YANG PERLU DIKERJAKAN:
1. Menurut teks tentang kehidupan santri, apa penyebab sebagian santri merugi dan gagal?
2. Sambung teks tentang kehidupan santri, dimulai setelah kalimat terakhirnya.

Indahnya menjadi Santri

Secara historis santri merupakan salah satu kaum elit di tanah air. Bukan hanya priyayi saja. Santri tekun belajar dan mengaji, menggembleng diri yang tidak hanya fisik dan sosial tapi juga mental. Bahkan mereka memupuk dan melatih semangat kebangsaan. Dengan cara belajar dan hidup seperti ini, cukup banyak tokoh dan ulama, yang tidak hanya kuat bidang agamanya, tetapi juga memiliki jiwa pelopor, bahkan menjadi guru bangsa. Di samping ada santri yang beruntung, sehingga sukses menjadi kiai atau ulama, tetapi di balik itu ada juga santri yang merugi dan gagal, karena ngajinya tak serius.

Santri yang sungguh-sungguh, selama di pesantren mereka belajar hidup mandiri, dengan belanja dan memasak sendiri, mencuci sendiri, dan setrika baju sendiri jika memerlukannya. Dalam kesehariannya, mereka dengan cara hidup sederhana, saling menolong. Mereka tekun belajar dan mengaji. Santri rajin dan disiplin ibadah wajib dan sunah. Santri rutin berlatih khithobah untuk menjadi dai atau pemimpin ummat. Santri ada yang belajar bertani dan berkebun atau latihan enterpreneurship. Santri aktif latihan bela diri dan bela negara. Santri latihan berorganisasi baik level terbatas maupun level yang diperluas. Santri juga latihan riyadhoh. Singkatnya bahwa santri itu bener-benar belajar kehidupan. Yang kadang-kadang di sejumlah pesantren mewajibkan santri yang selesai tidak boleh pulang ke rumah tetapi mereka harus mengabdi di daerah tertentu.

DATA YANG DISEDIAKAN:
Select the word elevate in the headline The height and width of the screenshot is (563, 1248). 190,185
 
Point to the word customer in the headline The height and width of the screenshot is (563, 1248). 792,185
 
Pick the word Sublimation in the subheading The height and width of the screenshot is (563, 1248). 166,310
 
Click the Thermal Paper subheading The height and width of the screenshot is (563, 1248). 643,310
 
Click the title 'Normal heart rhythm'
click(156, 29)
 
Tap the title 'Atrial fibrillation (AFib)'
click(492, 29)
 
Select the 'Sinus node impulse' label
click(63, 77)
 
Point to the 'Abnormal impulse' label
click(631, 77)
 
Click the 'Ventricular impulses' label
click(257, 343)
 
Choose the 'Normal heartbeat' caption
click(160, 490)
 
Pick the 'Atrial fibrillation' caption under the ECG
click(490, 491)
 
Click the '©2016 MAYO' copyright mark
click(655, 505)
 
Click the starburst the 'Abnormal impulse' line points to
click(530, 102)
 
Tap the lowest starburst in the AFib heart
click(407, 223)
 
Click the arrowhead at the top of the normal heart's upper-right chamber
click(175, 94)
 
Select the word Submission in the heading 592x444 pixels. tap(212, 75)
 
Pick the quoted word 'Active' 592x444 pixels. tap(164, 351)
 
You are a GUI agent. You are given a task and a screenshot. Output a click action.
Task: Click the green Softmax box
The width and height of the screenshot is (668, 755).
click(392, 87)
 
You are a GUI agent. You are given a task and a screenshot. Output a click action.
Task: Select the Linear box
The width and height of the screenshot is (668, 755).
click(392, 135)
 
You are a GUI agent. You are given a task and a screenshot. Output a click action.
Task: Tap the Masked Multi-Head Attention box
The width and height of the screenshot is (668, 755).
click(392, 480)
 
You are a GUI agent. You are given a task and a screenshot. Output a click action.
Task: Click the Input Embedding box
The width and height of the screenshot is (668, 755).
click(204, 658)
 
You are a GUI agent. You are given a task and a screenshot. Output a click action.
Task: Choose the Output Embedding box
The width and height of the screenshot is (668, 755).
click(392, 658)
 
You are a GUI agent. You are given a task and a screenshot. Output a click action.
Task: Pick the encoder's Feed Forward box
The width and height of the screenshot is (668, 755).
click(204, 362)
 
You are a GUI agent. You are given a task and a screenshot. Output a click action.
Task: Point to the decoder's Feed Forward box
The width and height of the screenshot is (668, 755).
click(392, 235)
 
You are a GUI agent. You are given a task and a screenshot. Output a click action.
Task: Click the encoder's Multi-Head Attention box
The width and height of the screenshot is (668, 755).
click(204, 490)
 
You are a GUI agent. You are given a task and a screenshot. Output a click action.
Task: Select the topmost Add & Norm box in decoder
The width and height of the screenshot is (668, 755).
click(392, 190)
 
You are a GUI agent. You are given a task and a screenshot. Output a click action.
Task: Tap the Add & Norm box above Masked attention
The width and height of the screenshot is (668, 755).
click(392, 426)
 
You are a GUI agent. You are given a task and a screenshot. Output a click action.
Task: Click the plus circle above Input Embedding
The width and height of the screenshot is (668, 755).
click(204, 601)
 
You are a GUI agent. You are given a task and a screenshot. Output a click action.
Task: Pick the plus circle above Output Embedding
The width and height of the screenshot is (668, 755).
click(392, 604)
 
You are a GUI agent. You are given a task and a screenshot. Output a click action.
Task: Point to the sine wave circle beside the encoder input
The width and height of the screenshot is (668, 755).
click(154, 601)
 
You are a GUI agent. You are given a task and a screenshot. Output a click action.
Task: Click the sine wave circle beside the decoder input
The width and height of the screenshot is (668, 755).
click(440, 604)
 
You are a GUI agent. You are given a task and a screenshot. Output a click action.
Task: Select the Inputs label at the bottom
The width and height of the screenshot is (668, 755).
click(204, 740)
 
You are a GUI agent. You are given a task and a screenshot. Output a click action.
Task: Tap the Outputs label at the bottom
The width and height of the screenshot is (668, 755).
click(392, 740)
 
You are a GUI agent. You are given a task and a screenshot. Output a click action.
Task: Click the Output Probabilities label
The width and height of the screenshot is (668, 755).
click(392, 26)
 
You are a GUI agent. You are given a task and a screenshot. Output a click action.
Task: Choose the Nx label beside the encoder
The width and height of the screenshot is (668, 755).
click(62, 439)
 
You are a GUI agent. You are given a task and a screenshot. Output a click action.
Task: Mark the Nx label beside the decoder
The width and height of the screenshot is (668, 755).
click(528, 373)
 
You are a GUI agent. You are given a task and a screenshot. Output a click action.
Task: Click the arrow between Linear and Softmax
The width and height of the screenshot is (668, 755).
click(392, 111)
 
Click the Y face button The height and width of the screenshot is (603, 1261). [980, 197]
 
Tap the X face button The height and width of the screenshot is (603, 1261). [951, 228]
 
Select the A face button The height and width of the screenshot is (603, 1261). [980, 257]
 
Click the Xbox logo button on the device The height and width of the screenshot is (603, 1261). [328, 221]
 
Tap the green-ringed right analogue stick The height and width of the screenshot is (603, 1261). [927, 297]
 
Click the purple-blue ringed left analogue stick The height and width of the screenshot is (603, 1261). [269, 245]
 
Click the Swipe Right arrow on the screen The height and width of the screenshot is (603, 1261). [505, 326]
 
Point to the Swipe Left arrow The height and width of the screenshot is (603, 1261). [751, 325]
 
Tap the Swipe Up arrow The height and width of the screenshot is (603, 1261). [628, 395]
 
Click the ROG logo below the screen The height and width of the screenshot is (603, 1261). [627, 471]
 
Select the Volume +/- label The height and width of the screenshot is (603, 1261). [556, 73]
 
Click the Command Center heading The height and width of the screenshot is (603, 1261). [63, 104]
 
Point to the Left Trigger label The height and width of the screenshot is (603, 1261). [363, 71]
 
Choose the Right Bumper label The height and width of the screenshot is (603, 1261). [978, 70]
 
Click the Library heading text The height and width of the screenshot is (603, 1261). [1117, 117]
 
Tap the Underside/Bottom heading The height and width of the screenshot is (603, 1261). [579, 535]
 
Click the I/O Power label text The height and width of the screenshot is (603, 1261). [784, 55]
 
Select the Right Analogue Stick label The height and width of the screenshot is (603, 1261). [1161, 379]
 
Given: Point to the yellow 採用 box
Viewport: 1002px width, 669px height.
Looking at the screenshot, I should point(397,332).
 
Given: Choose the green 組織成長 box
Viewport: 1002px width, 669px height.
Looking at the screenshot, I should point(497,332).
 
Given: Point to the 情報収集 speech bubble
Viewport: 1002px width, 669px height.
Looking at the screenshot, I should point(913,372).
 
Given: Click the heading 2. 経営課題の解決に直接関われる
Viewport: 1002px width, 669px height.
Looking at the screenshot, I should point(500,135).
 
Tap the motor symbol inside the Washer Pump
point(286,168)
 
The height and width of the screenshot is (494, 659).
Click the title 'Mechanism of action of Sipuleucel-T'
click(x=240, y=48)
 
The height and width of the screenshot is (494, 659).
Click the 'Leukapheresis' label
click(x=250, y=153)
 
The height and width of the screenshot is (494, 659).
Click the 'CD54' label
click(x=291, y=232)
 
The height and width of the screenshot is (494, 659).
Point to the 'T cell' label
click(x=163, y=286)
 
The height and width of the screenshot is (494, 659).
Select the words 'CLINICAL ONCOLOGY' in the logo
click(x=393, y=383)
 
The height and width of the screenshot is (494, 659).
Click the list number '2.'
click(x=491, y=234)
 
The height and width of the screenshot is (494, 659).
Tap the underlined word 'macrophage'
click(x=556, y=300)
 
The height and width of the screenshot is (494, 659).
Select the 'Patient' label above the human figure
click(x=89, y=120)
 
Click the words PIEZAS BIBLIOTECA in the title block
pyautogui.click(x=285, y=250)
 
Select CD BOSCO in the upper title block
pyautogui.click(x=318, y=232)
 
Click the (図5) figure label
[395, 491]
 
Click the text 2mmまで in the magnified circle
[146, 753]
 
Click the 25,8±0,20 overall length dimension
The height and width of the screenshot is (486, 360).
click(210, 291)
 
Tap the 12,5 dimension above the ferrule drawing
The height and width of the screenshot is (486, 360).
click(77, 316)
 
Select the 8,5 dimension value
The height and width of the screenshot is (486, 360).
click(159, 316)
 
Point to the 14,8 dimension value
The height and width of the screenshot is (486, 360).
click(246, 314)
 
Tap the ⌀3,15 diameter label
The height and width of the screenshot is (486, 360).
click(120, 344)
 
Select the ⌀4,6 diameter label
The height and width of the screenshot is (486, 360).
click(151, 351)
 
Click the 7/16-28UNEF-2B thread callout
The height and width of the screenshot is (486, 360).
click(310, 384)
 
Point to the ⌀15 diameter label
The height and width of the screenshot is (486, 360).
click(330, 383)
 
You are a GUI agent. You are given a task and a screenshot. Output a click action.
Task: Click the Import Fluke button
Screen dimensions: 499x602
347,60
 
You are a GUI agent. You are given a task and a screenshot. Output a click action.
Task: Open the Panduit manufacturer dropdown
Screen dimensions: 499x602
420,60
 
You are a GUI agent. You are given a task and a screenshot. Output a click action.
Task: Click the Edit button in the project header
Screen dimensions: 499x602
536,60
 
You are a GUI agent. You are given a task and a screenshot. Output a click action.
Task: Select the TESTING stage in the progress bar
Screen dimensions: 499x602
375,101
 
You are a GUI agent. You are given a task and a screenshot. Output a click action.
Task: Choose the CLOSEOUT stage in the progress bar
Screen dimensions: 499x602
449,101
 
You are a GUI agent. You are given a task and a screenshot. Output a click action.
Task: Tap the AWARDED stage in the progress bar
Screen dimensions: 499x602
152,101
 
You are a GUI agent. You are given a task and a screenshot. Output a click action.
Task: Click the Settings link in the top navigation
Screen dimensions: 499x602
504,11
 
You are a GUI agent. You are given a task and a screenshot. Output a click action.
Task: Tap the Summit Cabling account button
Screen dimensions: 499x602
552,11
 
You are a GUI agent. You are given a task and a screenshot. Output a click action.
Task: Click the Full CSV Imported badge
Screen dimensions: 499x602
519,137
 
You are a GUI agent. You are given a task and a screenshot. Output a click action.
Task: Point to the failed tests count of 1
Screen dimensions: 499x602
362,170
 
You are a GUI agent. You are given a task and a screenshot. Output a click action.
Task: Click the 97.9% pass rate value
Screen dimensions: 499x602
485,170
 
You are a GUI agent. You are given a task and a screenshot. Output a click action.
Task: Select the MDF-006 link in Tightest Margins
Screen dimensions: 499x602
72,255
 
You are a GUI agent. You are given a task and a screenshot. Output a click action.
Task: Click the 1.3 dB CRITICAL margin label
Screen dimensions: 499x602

KUMPULAN JAWABAN:
1. Ngajinya tidak serius.

2.
Santri di pesantren salafiyah cenderung belajarnya bersifat individual dan menguasai materi kitab dengan tuntas. Dengan belajar kita kuning yang gundul, santri tidak hanya semakin kata vocabulary-nya, melainkan logikanya terasah dengan baik. Karena setiap mengaji kitab dapat menjumpai dhomir yang secara tidak langsung dituntut untuk mengetahui rujuknya. Dengan begitu santri selalu terkontrol dalam memahami materi secara utuh dan tuntas. Setiap kitab yang dipelajari selesai terus disimpan dan ditumpuk di lemari kitabnya yang pada saatnya selesai semuanya dibawa pulang. Semuanya akan menjadi bekal untuk berhikmat membina ummat.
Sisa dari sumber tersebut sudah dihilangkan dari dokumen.